HomeForexRazon’s Prime Solar eyes floating solar projects

Razon’s Prime Solar eyes floating solar projects

PRIME Solar Solutions Corp., a subsidiary of Razon-led Prime Infrastructure Capital, Inc. (Prime Infra), is exploring the possibility of venturing into floating solar projects, leveraging the water assets owned by its parent company.

“We’re considering floating solar (projects); It’s a very good type of solar system,” Prime Infra President and Chief Executive Officer Guillaume Lucci said on the sidelines of the inauguration of a solar power plant in Batangas last week.

“It all comes down to economics and grid access, and so on and so forth. But we’re absolutely open to floating solar, and we strongly support it,” he added.

Mr. Lucci said that the company is evaluating the possibility of constructing additional solar power plants following the inauguration of Prime Solar’s 64-megawatt (MW) Tanauan solar power plant.

In addition to Prime Solar’s two solar power plants, one in Tanauan, Batangas, and one in Maragondon, Cavite, which have a combined capacity of 128 MW, he said that the company plans to add 10-12 MW to each of the facilities.

He also said that the additional capacities “will happen within the calendar year,” and that the company is “already working on it.”

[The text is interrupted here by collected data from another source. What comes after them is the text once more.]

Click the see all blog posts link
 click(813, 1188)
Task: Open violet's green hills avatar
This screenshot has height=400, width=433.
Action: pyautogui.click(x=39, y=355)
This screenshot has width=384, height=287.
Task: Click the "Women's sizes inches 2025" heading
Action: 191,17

Last week, Prime Infra announced that its two pump projects, valued at $7.6 billion (P444 billion), had been certified by the Department of Energy as “energy projects of national significance,” qualifying it for expedited permit processing.

The Pakil Pumped Storage Power Project is under Prime Infra’s wholly owned subsidiary Ahunan Power, Inc. with a project investment amounting to $5.03 billion.

It will have a storage capacity of 14,000 megawatt-hours (MWh) daily and a generating output capacity of 1,400 MW.

The Wawa Pumped Storage Project is being developed by Olympia Violago Water Power, Inc., another subsidiary of Prime Infra.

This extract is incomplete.